Threats Posed by UAVs – Explained, Pointwise


Over the past two years, drones or UAVs have been deployed regularly by Pakistan-based outfits to smuggle arms, ammunition, conducting aerial surveillance, and drugs into Indian territory. Recently, two explosive devices were dropped from a drone at the air force base in Jammu. This was the first known drone or UAV attack on an Indian military establishment. 

In certain incidents, the small drones were also armed with explosive ordnance, to convert them into potentially lethal guided missiles. This demonstrates the growing sophistication in the field of UAVs. 

Past UAVs threats: 

Weaponised drones were first used by the Islamic State in northern Iraq in 2016 and then in Syria.  After that, every terror outfit started using drones to create devastation. According to government figures, 167 drone sightings in 2019 and 77 in 2020 were recorded along the border with Pakistan. Significant ones include,  

  • In October 2020, the Army shot down one drone along the Line of Control in the Keran sector of J&K. 
  • In January 2021, the Jammu & Kashmir Police caught two persons while they were picking up a consignment of arms and ammunition smuggled via drones.  
What are UAVs? 

An unmanned aerial vehicle (UAV) is an aircraft that carries no human pilot or passengers. 

UAVs, sometimes called “drones” can be fully or partially autonomous but are more often controlled remotely by a human pilot. 

Read more: Drone regulations and application of UAVs 

Threats of using UAVs in attacks: 

UAVs are generally called attackers delight and defender’s nightmare for the following reasons, 

  1. UAVs have no restriction on the terrain nor the condition of the environment.  
  2. Drones fly low and therefore cannot be detected by any radar system because they are small and do not have much radar cross-section. 
  3. Difficult to detect also means difficult to engage as well. 
  4. They do not match the cost of the kill vs the cost of the target. For example, killing the $1000 UAV with the Million $ sophisticated missile. So, the defender needs soft kill systems like LASER, Radio Frequency jamming and Electronic Jamming etc. 
  5. Drone attacks cannot be ruled out even in the safest cities in the world. 
  6. UAVs can be controlled from a remote distance and does not endanger any member of the attacking side. 
  7. UAVs are easy-to-procure, easy-to-operate, and have a proven damage potential.  
Ethical concerns of using UAVs to attacks: 

There are certain ethical questions surrounding UAVs and their deployment in security operations. Such as,  

  1. As the UAVs take over human operations on the battlefield, is the world ready to let the machine take over man?

» INPUT DATA:
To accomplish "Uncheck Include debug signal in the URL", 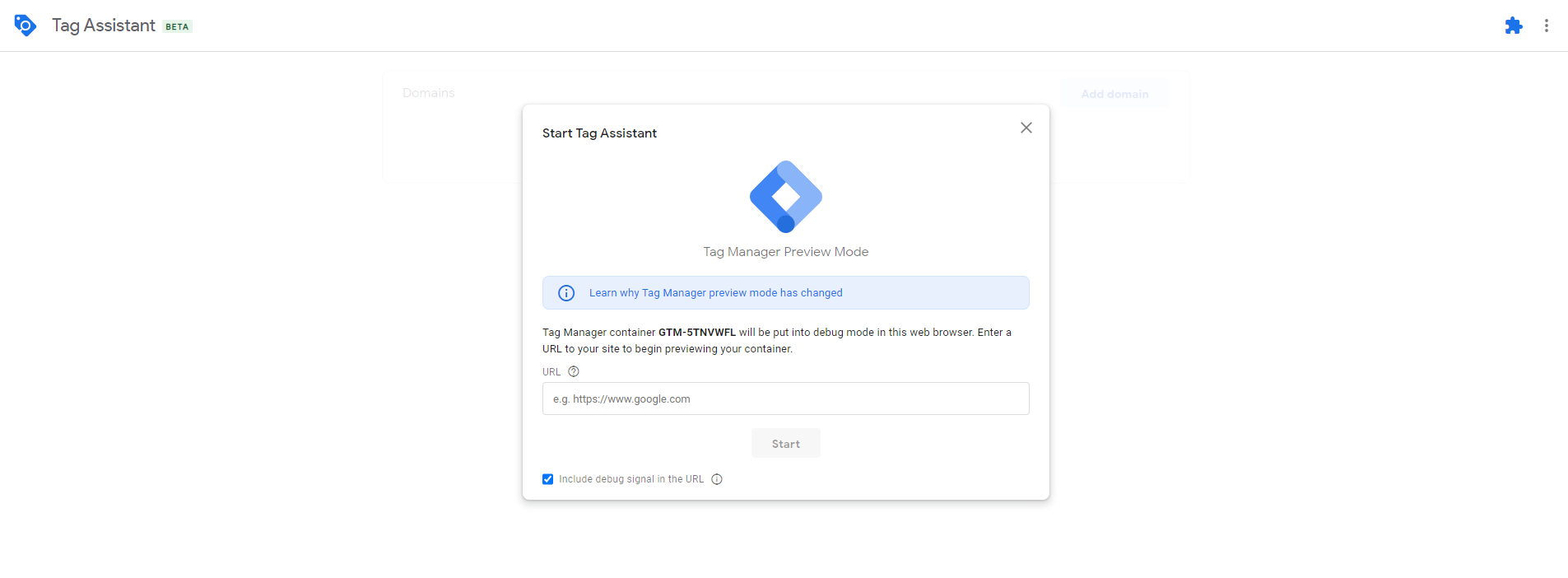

» WHAT YOU SHOULD DO:
List every soft kill system named in the piece on UAV threats. The lines above come from a separate source.

» COMPLETED EXERCISE:
LASER, Radio Frequency jamming, Electronic Jamming